Specifically, Corporate Planning Group; Credit, Assessment and Risk Management Group,Treasury and Systems Group, Energy and Natural Resources Finance Group; Infrastructure and Environment Finance Group; Industry Finance Group and Equity Finance Group were set up, with each Group having departments with special expertise.
For each Group, the responsible board member is appointed, and the managing director or a managing executive officer performs as Global Head of each Group. Each Group is managed in an integral manner under the Global Head of the Group in an effort to conduct speedy, flexible and efficient operations.
Fundamental Policy on Internal Control
Pursuant to the Companies Act, JBIC has put in place an institutional structure, including internal regulations, to ensure the proper conduct of its operations and activities, based on the Basic Policy for the Internal Control System decided by the Board of Directors.
As a policy-based financing institution conducting international operations, JBIC is keenly aware of public missions and social responsibilities called for in the international community and in civil society. It is also well recognized that any act in violation of laws or regulations by its management and staff will lead to denigrating confidence in JBIC as a whole and cause materially adverse effect on its operations. Being attentive to these needs, JBIC is constantly striving toward compliance with the relevant laws and regulations and operational integrity.
JBIC makes positive efforts, primarily by the Compliance and Customer Protection Management Committee, to improve compliance and has established the Legal Affairs and Compliance Office as an integrated compliance management unit.
Each Group and overseas representative office serving as regional headquarter have a General Compliance Officer while each department and overseas representative office have a Compliance Officer for making positive efforts for compliance, such as fostering awareness on compliance among JBIC employees.

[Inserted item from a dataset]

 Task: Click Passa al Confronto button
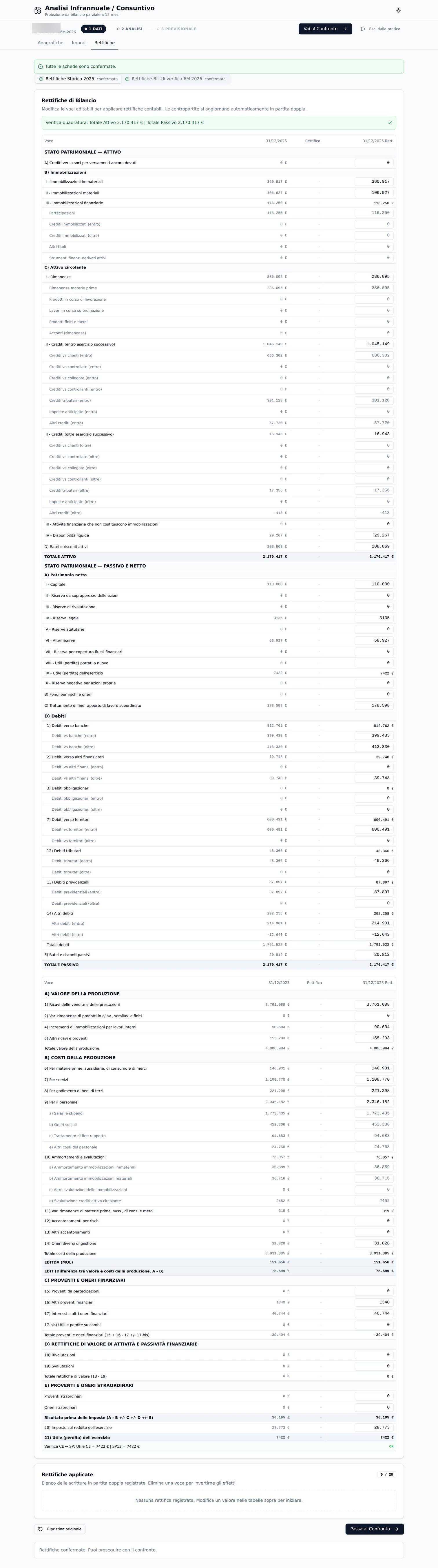coord(375,1528)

In addition to the reporting procedures in the ordinary line of business, JBIC has put in place and is properly operating an internal reporting system such that it is capable of finding a significant fact concerning compliance at an early stage and taking appropriate remedial action.
JBIC recognizes the importance of risk management and has put in place specific risk management systems in accordance with the type of risks to be identified in conducting operations as well as an integrated corporate risk management system. For the operation of these systems, JBIC has assigned individual officers responsible for specific risk management as well as units supervising specific risk management. JBIC has also established the Corporate Risk Management Committee, chaired by the Governor, to discuss and study the effective functioning of integrated corporate risk management. Further, there is the ALM Committee, chaired by the Global Head of the Group responsible for the corporate risk management, to deliberate on asset and liability management.

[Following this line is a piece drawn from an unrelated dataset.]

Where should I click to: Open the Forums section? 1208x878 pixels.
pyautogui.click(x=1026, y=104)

JBIC has also sustained efforts to improve its crisis management system by laying out in advance internal rules regarding crisis management in preparation for natural disasters and the occurrence of other crisis situations. As a result, in the case where the occurrence of a crisis situation hinders or threatens the conduct of normal operations, JBIC will set up the crisis control headquarters, if necessary, in accordance with the internal rules on crisis management and respond quickly and efficiently to restore its operations.

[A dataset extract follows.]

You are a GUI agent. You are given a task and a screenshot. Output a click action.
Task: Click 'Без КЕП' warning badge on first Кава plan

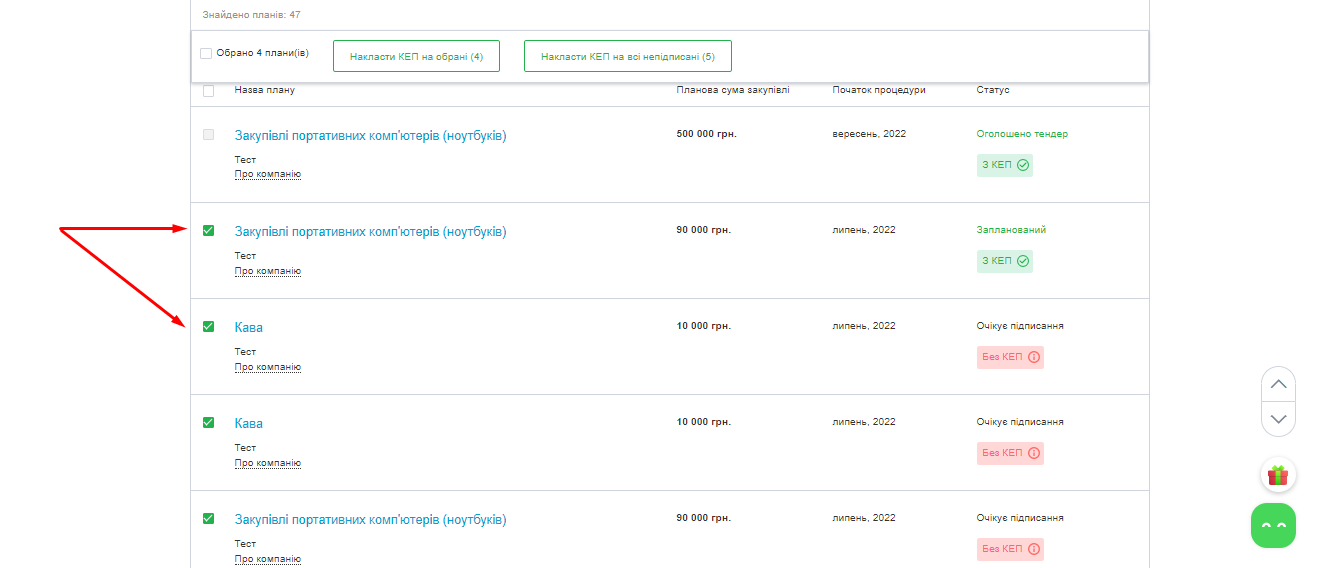click(1010, 357)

As an internal control system for overall operations, JBIC has appropriate internal audit procedures to review as well as evaluate their appropriateness and effectiveness and make recommendations to improve them. For these purposes, JBIC has the Internal Audit Committee, which includes the outside director, as a decision-making body independent of the Executive Committee that is responsible for conducting operations. There is also the Internal Audit Department independent of the line departments and directly reporting to the Governor.
The Internal Audit Department exchange relevant information and cooperates with Corporate Auditors and an Accounting Auditor for executing efficient internal audit.